EL ENANITO DE RISARALDA


 

Adela Mejía, mi profesora, me ilusionaba con escribir y me pedía un cuento. El que escribe no tiene límites, me repetía. 

Solo se me ocurrían cuentos campesinos. En Manizales las casas aún estaban muy cerca de los potreros. Yo no quería anclarme en el costumbrismo y solo se me ocurrían narraciones que olían a yerbabuena, que sabían a aguadepanela con queso, que hablaban de mulas y arrieros. 

Los enanitos son seres amables, salvadores, y vino a mi memoria uno muy especial, el enanito de Risaralda. Me ayudaría en la tarea de mi profesora. Lo conocí desde mi primera infancia, nos visitaba cada año en la finca de mi abuelo. 

Como buen enanito era pequeño, estaba viejo y sus arrugas reflejaban su paisaje nativo, sus recuerdos. Entonado con un aguardiente arrancaba:

Ayer con un compañero compramos una panela y nos fuimos pal potrero en lugar de ir a la escuela.

Todo el día lo pasamos cogiendo sapos y ranas, que es mejor que geografía que aritmética y que planas.

A un solar nos internamos a coger unos limones y una vieja que nos vio nos gritó “zambos ladrones”.

Acudió toda la gente, entre ellos un policía, de la mano nos cogió y a la cárcel nos mandó.

El alcalde furibundo nos dio una buena paliza y salimos en carrera muriéndonos de la risa.

Y desde eso prometimos no volver a parrandear, porque el tiempo que perdimos lo tuvimos que pagar.

Era hermosa su leyenda de las flores que aprendieron a volar y se transformaron en mariposas. Sus ojos siempre brillaban. Su voz ya estaba cascada y no quería cantar. Ya no era cantar sino decir las cosas con sonsonete. 

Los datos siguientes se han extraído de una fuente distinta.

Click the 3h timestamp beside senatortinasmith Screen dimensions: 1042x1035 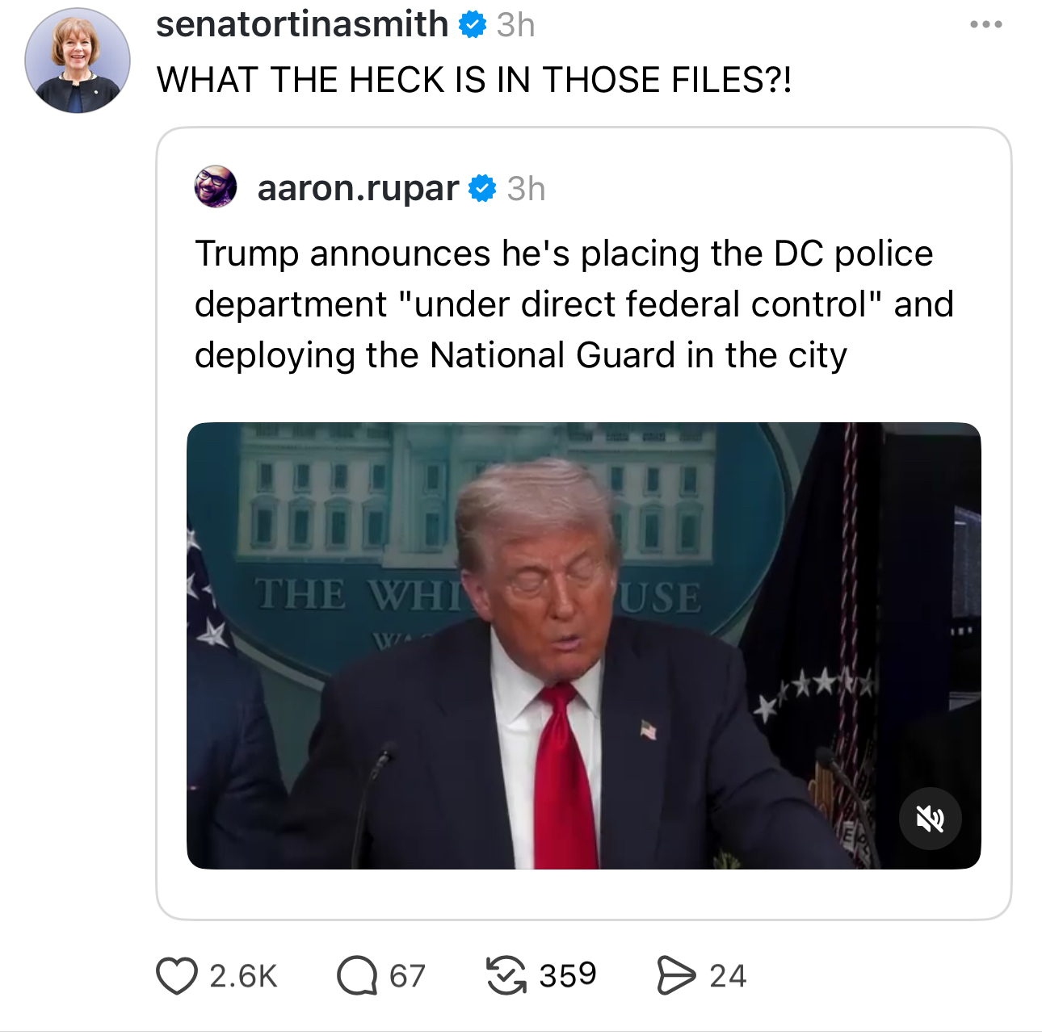(x=516, y=25)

No queríamos que se fuera, pero decía que tenía otros niños para visitar y misteriosamente desaparecía.

Con los años descubrí que el enanito era mi tía Mercy en sus representaciones, en un hábil escenario y bien maquillada. El resto era mi infantil imaginación que me permitió presentarle mi primer cuento a la maestra.